Work required | Below are some records; print every one of them exactly.

───── Data provided ─────

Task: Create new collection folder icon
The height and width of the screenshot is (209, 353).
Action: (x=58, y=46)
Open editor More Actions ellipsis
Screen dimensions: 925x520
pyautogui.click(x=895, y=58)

─────

Task answer |
Task: Create new collection folder icon
The height and width of the screenshot is (209, 353).
Action: (x=58, y=46)
Open editor More Actions ellipsis
Screen dimensions: 925x520
pyautogui.click(x=895, y=58)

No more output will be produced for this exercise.